Superior Fresh’s products are available in the Midwest and East, and besides Kwik Trip, are found at retailers such as Fresh Thyme, Festival Foods, Trigs, Sendiks, Plum Market, Mom’s Organics, Cub and Whole Foods.

“We owe a tremendous amount of our success and gratitude to our customers and consumers who are very educated about the food they buy,” he said. “They are also very strict when it comes to buying product that fits their morals and values. Their commitment to seeing our process and believing in and supporting our organic methods has made all the difference.”

Many hydroponic greens growers have popped up in the Midwest and East over the last few years. But while it’s tempting to pit the eastern newcomers against the western broadacre growers, for Hefti, the situation is a little more complex.

“We hope local is always a movement, for economies, access, food and the planet,” he said. “People want to feel connected, want to know that they’re not contributing to horrible carbon footprints; they want the opportunity to support local economies and food ethos. We get that. We’re all about that! Food that considers all the stakeholders. We get that food systems will always be an ‘and,’ not just an ‘or.’

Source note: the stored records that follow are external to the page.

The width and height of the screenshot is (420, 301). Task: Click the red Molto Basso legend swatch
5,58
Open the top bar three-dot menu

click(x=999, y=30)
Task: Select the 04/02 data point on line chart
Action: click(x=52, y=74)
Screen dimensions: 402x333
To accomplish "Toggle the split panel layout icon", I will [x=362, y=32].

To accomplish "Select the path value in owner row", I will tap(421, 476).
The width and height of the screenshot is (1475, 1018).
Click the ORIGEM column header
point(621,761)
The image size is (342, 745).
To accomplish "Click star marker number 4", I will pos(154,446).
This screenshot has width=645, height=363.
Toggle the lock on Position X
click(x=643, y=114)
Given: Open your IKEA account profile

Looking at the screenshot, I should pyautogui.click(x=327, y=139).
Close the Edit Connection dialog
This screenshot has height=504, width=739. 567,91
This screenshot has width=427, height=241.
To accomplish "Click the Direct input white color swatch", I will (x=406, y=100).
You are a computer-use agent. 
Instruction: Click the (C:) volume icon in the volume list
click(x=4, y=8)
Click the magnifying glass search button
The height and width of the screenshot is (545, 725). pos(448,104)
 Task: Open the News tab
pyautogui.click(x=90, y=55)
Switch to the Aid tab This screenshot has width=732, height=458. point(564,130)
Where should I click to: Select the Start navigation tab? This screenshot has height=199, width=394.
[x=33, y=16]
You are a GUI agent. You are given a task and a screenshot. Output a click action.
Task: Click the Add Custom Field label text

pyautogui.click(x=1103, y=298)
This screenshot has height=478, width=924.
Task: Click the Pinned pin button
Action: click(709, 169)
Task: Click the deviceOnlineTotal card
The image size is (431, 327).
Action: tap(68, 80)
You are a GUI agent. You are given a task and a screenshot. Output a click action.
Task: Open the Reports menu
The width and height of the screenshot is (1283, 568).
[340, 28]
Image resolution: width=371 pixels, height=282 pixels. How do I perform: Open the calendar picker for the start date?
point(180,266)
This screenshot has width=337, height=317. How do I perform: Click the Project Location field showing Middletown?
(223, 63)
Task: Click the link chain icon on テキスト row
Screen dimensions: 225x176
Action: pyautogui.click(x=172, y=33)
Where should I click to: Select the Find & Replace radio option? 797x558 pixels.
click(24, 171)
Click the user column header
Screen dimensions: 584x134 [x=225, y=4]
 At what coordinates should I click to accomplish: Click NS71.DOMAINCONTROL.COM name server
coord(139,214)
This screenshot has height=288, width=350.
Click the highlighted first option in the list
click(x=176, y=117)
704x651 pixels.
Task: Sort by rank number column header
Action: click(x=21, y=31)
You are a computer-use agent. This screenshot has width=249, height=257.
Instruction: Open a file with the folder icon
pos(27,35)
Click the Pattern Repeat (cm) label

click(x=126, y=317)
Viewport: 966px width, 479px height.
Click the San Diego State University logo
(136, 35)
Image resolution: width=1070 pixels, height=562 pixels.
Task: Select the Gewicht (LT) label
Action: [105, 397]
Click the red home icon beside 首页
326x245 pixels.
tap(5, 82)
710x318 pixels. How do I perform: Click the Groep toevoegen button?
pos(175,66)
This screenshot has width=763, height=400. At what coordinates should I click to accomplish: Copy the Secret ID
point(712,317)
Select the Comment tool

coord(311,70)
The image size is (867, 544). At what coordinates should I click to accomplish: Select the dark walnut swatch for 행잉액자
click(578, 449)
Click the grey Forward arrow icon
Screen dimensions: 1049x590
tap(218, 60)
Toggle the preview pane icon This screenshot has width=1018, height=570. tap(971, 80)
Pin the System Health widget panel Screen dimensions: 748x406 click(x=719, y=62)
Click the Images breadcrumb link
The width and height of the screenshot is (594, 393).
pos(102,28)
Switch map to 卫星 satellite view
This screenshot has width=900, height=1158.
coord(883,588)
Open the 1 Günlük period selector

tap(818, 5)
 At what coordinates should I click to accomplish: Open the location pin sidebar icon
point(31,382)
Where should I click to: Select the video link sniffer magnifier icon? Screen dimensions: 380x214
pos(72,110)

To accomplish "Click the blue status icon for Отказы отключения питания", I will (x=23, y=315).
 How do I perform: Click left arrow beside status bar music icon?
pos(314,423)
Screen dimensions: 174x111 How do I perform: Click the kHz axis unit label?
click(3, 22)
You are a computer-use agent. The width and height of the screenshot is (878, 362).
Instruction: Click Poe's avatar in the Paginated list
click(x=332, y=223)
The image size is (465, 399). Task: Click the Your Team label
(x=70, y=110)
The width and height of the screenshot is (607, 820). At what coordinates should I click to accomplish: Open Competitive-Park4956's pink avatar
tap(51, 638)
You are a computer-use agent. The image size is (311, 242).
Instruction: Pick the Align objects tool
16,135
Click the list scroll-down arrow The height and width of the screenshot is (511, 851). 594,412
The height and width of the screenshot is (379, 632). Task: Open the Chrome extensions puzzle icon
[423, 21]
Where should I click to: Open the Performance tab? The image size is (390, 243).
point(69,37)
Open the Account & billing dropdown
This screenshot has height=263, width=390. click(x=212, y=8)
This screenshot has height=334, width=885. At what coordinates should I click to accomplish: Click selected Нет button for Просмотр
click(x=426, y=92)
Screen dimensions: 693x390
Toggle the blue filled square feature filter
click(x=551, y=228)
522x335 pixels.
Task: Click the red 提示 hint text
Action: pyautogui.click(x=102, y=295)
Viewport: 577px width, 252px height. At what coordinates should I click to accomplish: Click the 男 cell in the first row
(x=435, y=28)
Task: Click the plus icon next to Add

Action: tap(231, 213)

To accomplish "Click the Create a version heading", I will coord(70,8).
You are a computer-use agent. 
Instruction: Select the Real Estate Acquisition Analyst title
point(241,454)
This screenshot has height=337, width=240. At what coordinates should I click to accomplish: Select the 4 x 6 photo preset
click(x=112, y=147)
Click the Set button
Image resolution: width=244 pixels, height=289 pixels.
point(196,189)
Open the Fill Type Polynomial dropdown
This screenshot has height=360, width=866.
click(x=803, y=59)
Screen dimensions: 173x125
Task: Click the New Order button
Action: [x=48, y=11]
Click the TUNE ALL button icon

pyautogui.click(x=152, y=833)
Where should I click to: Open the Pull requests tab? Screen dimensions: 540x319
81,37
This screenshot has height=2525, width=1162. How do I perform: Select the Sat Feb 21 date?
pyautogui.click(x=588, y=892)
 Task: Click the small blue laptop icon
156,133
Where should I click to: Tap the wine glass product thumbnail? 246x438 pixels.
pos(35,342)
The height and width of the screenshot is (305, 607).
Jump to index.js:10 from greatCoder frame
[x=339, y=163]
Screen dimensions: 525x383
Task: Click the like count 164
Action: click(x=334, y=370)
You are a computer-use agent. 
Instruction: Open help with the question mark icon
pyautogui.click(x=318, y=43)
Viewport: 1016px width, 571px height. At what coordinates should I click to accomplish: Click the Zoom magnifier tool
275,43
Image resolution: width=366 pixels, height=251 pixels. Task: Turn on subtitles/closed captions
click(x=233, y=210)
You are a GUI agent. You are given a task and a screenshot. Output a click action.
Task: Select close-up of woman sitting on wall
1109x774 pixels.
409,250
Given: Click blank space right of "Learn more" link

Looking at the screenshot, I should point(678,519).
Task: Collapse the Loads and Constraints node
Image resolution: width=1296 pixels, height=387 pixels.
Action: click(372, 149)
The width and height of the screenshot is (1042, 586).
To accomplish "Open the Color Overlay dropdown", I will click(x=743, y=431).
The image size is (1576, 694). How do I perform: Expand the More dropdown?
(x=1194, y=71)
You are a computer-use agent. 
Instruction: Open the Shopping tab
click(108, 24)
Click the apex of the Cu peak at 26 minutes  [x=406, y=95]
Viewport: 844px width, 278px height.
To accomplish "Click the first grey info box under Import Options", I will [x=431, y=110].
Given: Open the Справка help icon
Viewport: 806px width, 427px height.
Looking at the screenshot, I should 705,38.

“We need local and travelled fresh produce,” he added. “Let Idaho raise great trout, Mexico can send us their amazing tomatoes, and we’ll keep doing our part here, too. It takes commercial and small growers, it takes some oceanic fishing and some farming to protect our resources. Food systems cannot be monolithic answers, it’s all about collaborative, transparent systems, and solutions that consider all the stakeholders.”


Stephen Kloosterman is the managing editor of Organic Grower. Editor's note: Shortly after the print edition of this article went to press, New Jersey's Edible Garden, an organic grower, announced it had a partnership with Superior Fresh and two other Midwestern greens growers to sell salad products in more than 250 stores of the Meijer retail chain.